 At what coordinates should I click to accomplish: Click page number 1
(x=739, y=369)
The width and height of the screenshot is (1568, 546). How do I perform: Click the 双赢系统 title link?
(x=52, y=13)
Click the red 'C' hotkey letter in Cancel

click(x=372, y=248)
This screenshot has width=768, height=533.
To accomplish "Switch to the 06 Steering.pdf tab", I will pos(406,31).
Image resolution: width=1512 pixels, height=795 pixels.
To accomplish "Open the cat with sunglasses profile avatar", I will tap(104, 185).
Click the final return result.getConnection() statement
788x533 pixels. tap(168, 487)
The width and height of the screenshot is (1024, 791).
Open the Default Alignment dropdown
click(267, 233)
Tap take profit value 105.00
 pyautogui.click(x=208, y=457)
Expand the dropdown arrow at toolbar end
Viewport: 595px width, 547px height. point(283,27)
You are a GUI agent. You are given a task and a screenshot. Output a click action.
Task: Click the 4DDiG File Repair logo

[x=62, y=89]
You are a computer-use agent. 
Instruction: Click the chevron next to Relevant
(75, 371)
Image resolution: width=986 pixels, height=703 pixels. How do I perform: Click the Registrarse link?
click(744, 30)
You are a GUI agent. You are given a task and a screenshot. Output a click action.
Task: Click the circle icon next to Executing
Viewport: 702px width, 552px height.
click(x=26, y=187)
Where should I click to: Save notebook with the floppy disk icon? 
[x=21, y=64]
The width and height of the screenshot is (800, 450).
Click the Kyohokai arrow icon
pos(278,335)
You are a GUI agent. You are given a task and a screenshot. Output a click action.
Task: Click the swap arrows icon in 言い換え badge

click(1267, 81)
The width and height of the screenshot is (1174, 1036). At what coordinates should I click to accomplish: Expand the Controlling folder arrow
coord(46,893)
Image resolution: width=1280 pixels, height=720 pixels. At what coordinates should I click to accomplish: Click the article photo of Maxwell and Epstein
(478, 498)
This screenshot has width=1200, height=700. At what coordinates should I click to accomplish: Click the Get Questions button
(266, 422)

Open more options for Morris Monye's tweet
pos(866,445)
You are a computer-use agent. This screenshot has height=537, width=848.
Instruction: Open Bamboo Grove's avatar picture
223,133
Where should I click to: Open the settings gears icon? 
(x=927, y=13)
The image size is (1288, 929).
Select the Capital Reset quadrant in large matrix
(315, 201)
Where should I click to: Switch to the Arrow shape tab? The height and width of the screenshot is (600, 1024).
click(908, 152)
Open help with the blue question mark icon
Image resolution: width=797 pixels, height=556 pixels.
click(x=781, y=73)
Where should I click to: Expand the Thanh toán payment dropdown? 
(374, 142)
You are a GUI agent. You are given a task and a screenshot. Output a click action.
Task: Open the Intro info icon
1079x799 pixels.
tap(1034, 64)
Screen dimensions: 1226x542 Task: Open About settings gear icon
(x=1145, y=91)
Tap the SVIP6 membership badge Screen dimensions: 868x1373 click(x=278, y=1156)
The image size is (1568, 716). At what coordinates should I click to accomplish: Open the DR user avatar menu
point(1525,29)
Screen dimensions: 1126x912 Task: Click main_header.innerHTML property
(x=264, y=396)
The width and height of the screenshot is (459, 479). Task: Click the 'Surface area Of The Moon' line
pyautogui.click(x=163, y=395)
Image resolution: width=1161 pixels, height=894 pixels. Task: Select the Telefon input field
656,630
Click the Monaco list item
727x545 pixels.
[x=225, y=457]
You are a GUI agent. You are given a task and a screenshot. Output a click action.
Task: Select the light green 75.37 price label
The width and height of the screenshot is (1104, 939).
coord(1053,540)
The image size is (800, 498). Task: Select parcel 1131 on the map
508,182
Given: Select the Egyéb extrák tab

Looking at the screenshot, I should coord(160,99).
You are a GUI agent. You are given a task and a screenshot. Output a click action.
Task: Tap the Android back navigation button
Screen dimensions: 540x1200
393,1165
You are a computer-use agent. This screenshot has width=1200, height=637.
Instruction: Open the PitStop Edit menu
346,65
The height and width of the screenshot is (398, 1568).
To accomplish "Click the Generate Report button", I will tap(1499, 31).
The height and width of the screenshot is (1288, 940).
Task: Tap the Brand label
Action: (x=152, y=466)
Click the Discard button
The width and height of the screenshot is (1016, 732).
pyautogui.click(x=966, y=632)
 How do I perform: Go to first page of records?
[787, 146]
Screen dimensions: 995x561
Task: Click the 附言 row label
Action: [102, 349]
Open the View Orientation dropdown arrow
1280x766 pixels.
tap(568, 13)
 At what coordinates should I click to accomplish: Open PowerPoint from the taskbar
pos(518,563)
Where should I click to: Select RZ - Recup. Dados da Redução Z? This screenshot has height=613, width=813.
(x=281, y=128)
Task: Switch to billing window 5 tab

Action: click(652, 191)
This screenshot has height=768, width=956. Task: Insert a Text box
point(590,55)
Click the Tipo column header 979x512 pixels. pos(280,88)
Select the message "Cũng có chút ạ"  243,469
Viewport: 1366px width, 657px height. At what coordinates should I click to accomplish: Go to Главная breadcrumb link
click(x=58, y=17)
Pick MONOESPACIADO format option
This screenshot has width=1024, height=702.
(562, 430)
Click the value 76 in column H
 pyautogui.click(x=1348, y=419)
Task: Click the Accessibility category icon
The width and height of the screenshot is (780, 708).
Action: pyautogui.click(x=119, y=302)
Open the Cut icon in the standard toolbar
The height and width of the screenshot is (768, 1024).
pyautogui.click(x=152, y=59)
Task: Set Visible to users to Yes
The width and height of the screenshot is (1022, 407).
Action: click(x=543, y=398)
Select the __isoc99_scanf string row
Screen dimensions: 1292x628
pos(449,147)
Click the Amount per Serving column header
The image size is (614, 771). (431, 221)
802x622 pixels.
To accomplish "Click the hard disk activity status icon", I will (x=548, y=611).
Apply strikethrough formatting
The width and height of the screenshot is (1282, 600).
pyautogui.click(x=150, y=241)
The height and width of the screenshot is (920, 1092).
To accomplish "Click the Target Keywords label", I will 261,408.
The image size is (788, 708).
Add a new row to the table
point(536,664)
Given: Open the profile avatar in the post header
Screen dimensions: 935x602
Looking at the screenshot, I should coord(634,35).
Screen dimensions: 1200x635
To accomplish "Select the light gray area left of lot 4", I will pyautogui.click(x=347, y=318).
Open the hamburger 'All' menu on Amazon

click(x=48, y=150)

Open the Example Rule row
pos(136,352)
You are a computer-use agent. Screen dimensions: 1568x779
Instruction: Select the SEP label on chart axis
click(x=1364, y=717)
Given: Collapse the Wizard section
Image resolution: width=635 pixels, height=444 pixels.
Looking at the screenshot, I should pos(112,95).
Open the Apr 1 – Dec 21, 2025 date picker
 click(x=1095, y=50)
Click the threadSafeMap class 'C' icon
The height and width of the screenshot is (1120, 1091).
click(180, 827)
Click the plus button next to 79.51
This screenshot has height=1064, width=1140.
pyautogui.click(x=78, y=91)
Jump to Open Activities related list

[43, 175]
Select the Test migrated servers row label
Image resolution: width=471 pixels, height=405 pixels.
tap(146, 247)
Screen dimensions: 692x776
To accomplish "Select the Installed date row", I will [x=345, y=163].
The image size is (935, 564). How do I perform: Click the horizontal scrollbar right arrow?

### EXERCISE GOAL
Set down exactly the lines of the data above, beginning with the line that has "The height and width of the screenshot is (768, 1024)." and ending with the line that has "Screen dimensions: 1200x635", and no others.

### OUTPUT FOR THIS EXERCISE
The height and width of the screenshot is (768, 1024).
pyautogui.click(x=152, y=59)
Task: Set Visible to users to Yes
The width and height of the screenshot is (1022, 407).
Action: click(x=543, y=398)
Select the __isoc99_scanf string row
Screen dimensions: 1292x628
pos(449,147)
Click the Amount per Serving column header
The image size is (614, 771). (431, 221)
802x622 pixels.
To accomplish "Click the hard disk activity status icon", I will (x=548, y=611).
Apply strikethrough formatting
The width and height of the screenshot is (1282, 600).
pyautogui.click(x=150, y=241)
The height and width of the screenshot is (920, 1092).
To accomplish "Click the Target Keywords label", I will 261,408.
The image size is (788, 708).
Add a new row to the table
point(536,664)
Given: Open the profile avatar in the post header
Screen dimensions: 935x602
Looking at the screenshot, I should coord(634,35).
Screen dimensions: 1200x635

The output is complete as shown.